Y’all are going to LOVE this cookbook! There are at least 10 recipes I have tagged that I want to try! When I was flipping through, trying to decide which recipe to share for this post, I finally had it narrowed down to the Texas Peach Barbecue Sandwiches, Beef and Bacon Man Stew, Pot Roast Dips with Horseradish Cream Sauce, or The Double Pork French Dips, then Uncle Bee picked it up and started flipping through it. He said, ‘You really should make one of these desserts. You never make dessert.’ Guilt trip much? Ha!
So we decided on the slow cooker cheesecake.
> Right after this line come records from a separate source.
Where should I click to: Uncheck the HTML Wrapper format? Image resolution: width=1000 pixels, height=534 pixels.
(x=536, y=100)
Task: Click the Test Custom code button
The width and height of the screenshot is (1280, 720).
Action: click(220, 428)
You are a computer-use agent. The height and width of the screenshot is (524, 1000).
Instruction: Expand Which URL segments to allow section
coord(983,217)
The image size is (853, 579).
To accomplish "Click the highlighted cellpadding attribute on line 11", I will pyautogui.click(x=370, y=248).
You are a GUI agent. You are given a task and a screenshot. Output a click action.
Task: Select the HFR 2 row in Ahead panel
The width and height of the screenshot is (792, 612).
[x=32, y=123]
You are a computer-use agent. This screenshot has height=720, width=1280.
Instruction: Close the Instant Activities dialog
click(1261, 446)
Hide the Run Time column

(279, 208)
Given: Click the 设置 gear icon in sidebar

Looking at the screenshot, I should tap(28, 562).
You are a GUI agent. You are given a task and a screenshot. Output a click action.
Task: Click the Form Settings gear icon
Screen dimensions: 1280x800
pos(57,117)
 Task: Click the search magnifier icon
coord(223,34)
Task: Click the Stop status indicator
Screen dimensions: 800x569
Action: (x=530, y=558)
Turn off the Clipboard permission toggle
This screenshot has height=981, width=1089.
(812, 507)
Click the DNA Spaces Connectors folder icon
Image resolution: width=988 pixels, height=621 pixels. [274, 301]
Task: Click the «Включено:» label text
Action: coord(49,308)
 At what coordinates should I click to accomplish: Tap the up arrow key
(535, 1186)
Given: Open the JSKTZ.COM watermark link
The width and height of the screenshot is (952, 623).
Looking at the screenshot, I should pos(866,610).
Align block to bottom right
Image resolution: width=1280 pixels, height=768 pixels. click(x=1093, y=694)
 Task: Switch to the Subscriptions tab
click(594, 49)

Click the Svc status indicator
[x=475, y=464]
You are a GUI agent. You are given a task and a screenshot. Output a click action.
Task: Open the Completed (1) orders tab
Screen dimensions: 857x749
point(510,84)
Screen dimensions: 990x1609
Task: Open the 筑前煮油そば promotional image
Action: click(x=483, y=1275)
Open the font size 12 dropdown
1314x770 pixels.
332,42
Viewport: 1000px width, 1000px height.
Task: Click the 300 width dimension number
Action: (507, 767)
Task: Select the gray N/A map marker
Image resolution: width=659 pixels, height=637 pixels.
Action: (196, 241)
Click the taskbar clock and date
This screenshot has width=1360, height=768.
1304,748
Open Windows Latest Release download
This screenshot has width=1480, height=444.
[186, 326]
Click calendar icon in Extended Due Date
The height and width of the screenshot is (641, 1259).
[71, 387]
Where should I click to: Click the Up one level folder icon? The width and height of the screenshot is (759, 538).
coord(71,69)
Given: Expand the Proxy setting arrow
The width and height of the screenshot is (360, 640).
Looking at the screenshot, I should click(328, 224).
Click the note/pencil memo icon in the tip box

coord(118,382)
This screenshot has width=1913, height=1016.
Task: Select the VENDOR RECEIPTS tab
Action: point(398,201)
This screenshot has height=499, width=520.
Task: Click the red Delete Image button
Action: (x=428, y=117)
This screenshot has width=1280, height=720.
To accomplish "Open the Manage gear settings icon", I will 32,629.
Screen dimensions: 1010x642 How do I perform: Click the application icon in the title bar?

I could not BELIEVE you could make cheesecake in the slow cooker! And only 5 ingredients???? I am no baker. Just ask Uncle Bee 😉 but even *I* could make these! It turned out SO good! These. Are. Dangerous! Other than the 5 ingredients and how good they were, my FAVORITE part, was you line the slow cooker with foil, so clean up was a BREEZE! Y’all have to try this!
Slow Cooker Cheesecake from The Magical Slow Cooker Cookbook
Ingredients
About 17 golden oreos
3 packages cream cheese, room temperature
3 eggs
2/3 cup sugar
1 tsp vanilla
Directions
Line a 6-quart oval slow cooker with 2 large pieces of foil, crossing them in the middle. Spray the foil with nonstick spray. Lay out the oreos in an even layer on the bottom of the slow cooker.
In a large bowl, combine the cream cheese, eggs, sugar and vanilla with an electric hand held mixer or a stand mixer fitted with the paddle attachment; blend the cream cheese mixture until smooth. Pour this over the oreos in an even layer.
Cover and cook on high for 1 1/2 to 2 hours, until not jiggly in the center.
Turn off the slow cooker and let the cheesecake set up for 10 minutes. Carefully pull out the cheesecake by grabbing onto the foil and place on a cooling rack.
Place the cooling rack in the refrigerator and let the cheesecake chill for 2 hours before cutting. Enjoy!
I am so excited for my friend Sarah, and her beautiful cookbook! It is a masterpiece that will be a hit with busy parents for YEARS to come!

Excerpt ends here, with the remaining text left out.